As a component of the legendary New York theater composing duo with musician Richard Rodgers, Lorenz Hart was responsible for incomparable songs like The Lady Is a Tramp, the number Manhattan, the beloved My Funny Valentine and of course Blue Moon. But annoyed at the lyricist's addiction, unreliability and melancholic episodes, Rodgers severed ties with him and teamed up with the writer Oscar Hammerstein II to write the show Oklahoma! and then a series of stage and screen smashes.

Psychological Complexity

The picture imagines the severely despondent Lorenz Hart in the musical Oklahoma!'s premiere NYC crowd in 1943, gazing with jealous anguish as the show proceeds, hating its mild sappiness, detesting the exclamation point at the end of the title, but soul-crushingly cognizant of how lethally effective it is. He realizes a hit when he watches it – and feels himself descending into unsuccessfulness.

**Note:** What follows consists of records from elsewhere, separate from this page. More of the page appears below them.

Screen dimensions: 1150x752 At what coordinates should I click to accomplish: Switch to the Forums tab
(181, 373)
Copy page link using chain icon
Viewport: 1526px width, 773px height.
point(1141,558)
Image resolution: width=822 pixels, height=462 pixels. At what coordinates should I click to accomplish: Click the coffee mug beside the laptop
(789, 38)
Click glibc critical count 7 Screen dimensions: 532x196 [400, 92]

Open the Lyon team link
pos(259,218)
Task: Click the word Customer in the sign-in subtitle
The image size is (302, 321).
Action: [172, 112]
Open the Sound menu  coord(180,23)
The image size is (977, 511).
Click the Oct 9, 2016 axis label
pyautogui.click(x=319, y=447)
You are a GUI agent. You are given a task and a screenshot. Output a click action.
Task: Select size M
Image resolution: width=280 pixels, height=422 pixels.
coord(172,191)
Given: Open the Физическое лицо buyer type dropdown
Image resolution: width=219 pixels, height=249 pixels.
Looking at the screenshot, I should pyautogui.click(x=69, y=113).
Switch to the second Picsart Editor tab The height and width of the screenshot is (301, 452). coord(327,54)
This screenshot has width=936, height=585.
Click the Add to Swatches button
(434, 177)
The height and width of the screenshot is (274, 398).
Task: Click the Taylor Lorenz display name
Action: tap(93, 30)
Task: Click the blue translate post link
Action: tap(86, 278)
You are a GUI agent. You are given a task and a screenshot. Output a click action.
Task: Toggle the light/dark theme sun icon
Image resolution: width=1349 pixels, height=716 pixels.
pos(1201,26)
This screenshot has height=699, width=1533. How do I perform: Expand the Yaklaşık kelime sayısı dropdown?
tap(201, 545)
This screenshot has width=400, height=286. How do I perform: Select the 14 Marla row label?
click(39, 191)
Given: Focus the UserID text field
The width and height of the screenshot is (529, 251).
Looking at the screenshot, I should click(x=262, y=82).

Before the interval, Lorenz Hart miserably ducks out and goes to the tavern at the establishment Sardi's where the rest of the film takes place, and expects the (certainly) victorious Oklahoma! cast to arrive for their following-event gathering. He knows it is his performance responsibility to compliment Rodgers, to feign things are fine. With polished control, the performer Andrew Scott portrays Richard Rodgers, evidently ashamed at what each understands is the lyricist's shame; he provides a consolation to his ego in the form of a brief assignment creating additional tunes for their current production the show A Connecticut Yankee, which just exacerbates the situation.

  • Bobby Cannavale acts as the barkeeper who in traditional style attends empathetically to the character's soliloquies of vinegary despair
  • The thespian Patrick Kennedy portrays EB White, to whom Hart inadvertently provides the concept for his children’s book the book Stuart Little
  • Qualley acts as the character Weiland, the inaccessibly lovely Yale attendee with whom the picture conceives Hart to be complexly and self-destructively in affection

Lorenz Hart has previously been abandoned by Rodgers. Undoubtedly the cosmos can’t be so cruel as to cause him to be spurned by Elizabeth Weiland as well? But Margaret Qualley pitilessly acts a girl who desires Hart to be the giggly, sexually unthreatening intimate to whom she can reveal her adventures with boys – as well of course the theater industry influencer who can promote her occupation.

Performance Highlights

Hawke demonstrates that Hart partly takes spectator's delight in hearing about these young men but he is also truly, sadly infatuated with Elizabeth Weiland and the picture reveals to us something seldom addressed in movies about the realm of stage musicals or the films: the terrible overlap between career and love defeat. However at some level, Hart is boldly cognizant that what he has achieved will endure. It's an outstanding portrayal from Hawke. This may turn into a theater production – but who will write the numbers?

The movie Blue Moon was shown at the London movie festival; it is released on the 17th of October in the United States, the 14th of November in the Britain and on the 29th of January in Australia.

Alyssa Nelson
Alyssa Nelson

Master woodworker and designer with over 15 years of experience creating bespoke furniture and art pieces for homes and businesses.